German scientist Kekule was puzzled by the question of how the atomic components of benzene are combined. One day in the winter of 1864, Kekule sat in front of the fireplace and took a nap. Atoms and molecules began to dance in a hallucination. A chain of carbon atoms bit its own tail like a snake and spun before his eyes. After a sudden awakening, Kekulé understood that the benzene molecule is a ring, and the atoms of benzene are arranged in a cyclic arrangement end to end, which is the hexagonal circle that is now full of our organic chemistry textbooks.
In 1921, Roy, a professor of pharmacology at the University of Graz in Austria, woke up the night before Easter with an excellent idea floating in his mind. He immediately took a pen and paper and simply wrote it down. When he woke up the next morning, he knew that inspiration had occurred last night, but what shocked him was that he could not clearly see the notes he had made. He sat in the laboratory for a whole day, facing familiar instruments, and could not recall the idea. By the time I went to bed at night, I still had nothing. But at night, he woke up from his dream again and had the same epiphany. He was so happy that he took careful notes before going back to sleep. The next day, he walked into the laboratory and killed two frogs to prove the chemical mediator effect of nerve impulses. In this way, the chemical transmission of nerve impulses was discovered.

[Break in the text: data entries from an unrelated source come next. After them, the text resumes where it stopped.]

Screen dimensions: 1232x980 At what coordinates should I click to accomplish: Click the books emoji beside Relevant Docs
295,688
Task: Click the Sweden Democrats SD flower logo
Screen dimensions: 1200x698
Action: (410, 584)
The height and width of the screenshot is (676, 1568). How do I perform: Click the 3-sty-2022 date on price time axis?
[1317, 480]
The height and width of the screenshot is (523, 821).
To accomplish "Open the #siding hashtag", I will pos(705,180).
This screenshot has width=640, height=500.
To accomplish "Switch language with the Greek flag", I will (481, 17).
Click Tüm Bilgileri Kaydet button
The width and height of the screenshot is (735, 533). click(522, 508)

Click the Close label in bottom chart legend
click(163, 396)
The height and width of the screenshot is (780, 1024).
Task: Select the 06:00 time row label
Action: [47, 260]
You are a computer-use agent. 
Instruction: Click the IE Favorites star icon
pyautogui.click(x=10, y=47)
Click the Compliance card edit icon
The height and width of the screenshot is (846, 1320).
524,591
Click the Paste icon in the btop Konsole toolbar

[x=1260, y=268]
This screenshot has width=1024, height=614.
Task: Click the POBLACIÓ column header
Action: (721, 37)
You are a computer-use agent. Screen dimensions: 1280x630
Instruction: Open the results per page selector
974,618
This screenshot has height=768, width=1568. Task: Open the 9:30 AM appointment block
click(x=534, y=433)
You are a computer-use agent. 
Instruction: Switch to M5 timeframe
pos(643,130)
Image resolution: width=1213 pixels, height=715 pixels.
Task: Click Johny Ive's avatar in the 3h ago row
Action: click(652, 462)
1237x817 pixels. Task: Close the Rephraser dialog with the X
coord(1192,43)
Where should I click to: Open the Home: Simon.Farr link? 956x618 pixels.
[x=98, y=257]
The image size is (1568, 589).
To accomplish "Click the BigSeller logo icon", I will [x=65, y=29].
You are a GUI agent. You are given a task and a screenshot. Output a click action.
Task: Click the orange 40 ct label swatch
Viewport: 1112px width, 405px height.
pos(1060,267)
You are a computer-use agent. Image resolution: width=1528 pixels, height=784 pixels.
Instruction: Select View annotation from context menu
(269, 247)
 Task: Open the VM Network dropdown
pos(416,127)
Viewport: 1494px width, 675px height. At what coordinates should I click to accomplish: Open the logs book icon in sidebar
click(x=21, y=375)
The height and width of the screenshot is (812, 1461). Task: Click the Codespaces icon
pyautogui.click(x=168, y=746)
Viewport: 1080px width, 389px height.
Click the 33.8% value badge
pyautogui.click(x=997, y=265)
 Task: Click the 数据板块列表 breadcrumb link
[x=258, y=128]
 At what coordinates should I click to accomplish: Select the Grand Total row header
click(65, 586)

The Russian chemist Mendeleev studied and thought for a long time in order to explore the laws between chemical elements, but did not make a breakthrough. He had thought everything through, but he just couldn't figure out the periodic table. For this reason, he sat at his desk for three consecutive days and nights, thinking hard, trying to make his results into a periodic table, but failed. Probably because he was tired, he fell down next to his desk and fell asleep. Unexpectedly, in sleep, all the elements are arranged according to their proper positions. When he woke up, Mendeleev immediately wrote down the periodic table he had obtained in his dream on a small piece of paper. Later, he discovered that only one part of the periodic table needed to be corrected. He said wittily: "Let's dream with problems that need to be solved."
Einstein took a nap almost every day. When he couldn't figure out a problem, he would fall asleep under the covers and let the "master" in his dream guide him and find the answer. Before he published the special theory of relativity in 1905, he spent many years thinking and researching, but he couldn't figure out several key points. One day, he lay in bed and fell asleep with a feeling of despair. Suddenly there seemed to be a flash of light in front of his eyes. He woke up suddenly and immediately started writing to expand on the thoughts triggered by the flash of light. A few weeks later, the great idea that changed mankind was finally born.